In early August the track listing was confirmed in a preview of the album by music website NME.

Notably, Rascal designed a Nike-distributed Tongue n' Cheek shoe, to be in released at the same time as the album. The proceeds from these shoes going to Tower Hamlets Summer University of which Rascal is a patron.

Release and chart performance
On 27 September 2009, Tongue n' Cheek entered the UK Albums Chart at number 3, charting behind Muse's The Resistance and Madonna's Celebration.

Critical reception

Tongue n' Cheek received positive reviews from music critics.

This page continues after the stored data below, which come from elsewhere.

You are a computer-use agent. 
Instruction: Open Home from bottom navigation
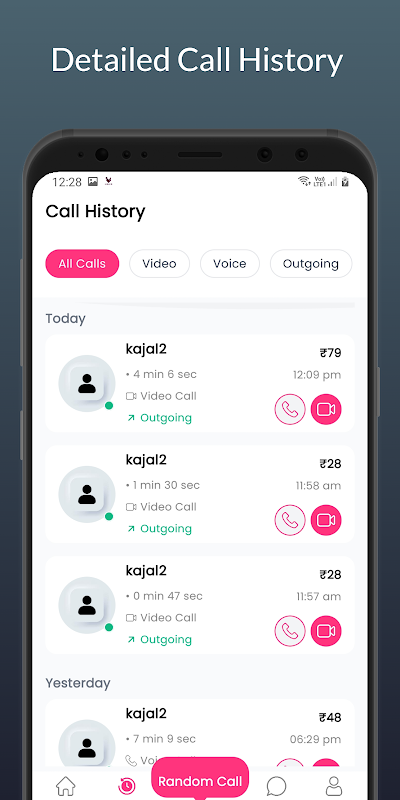(65, 786)
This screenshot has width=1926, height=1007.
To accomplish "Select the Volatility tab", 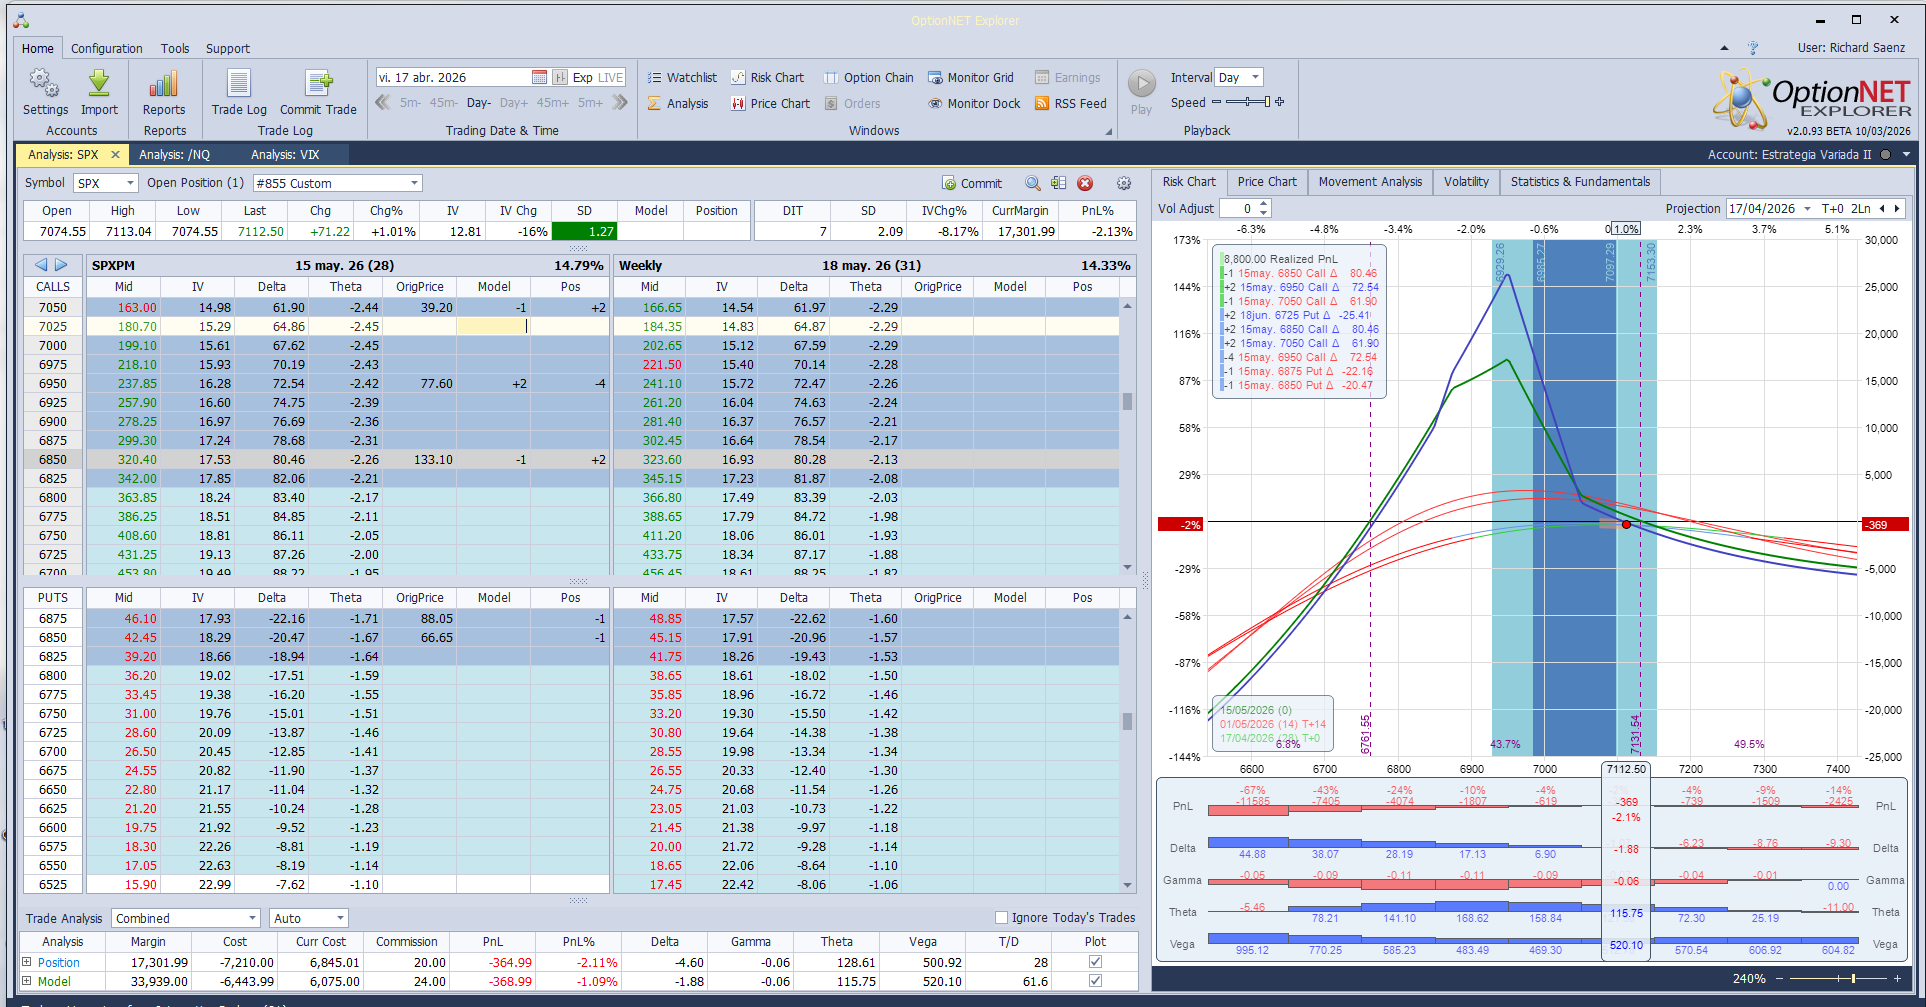I will click(x=1466, y=182).
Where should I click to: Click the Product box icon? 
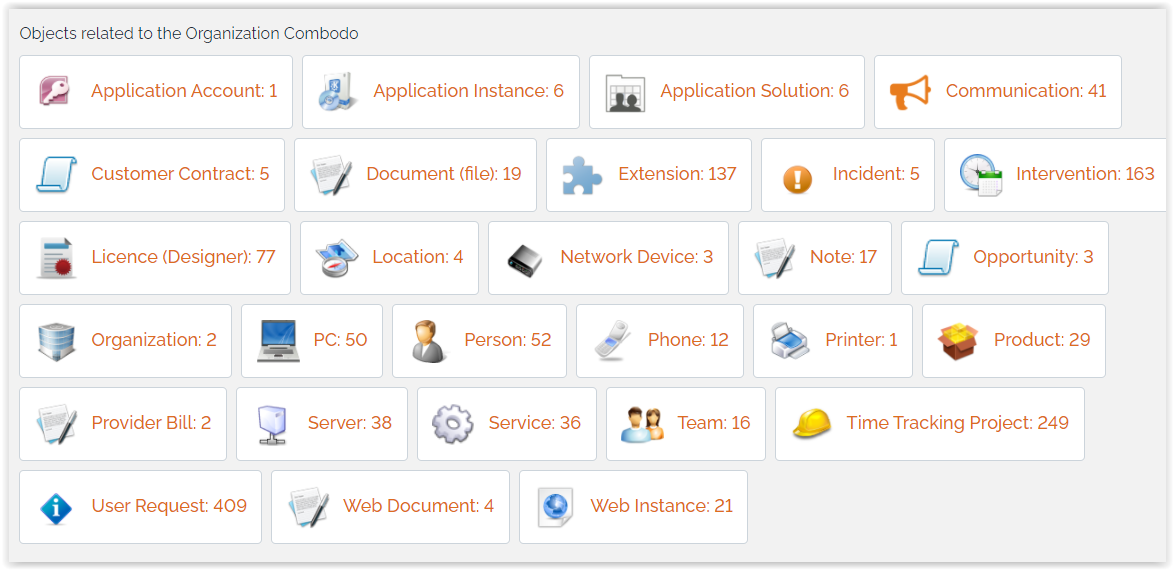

At Metacritic, which assigns a normalised rating out of 100 to reviews from mainstream critics, the album received an average score of 75 based on 14 reviews, which indicates "generally favorable reviews". The Guardian gave the album 4 out of 5 stars, opining: "If it's less wilfully uncommercial than his earlier oeuvre, which frequently made the listener feel like they were being mugged in the middle of an amusement arcade, its distorted synthesisers are still edgily thrilling". Pitchforks Ian Cohen gave the album 7.5/10, saying that "He sounds damn good over trashy, flashy electro that manages to keep pace with cadences as hyperactive as his own, and, above all, he's way more fun than he's often given credit for".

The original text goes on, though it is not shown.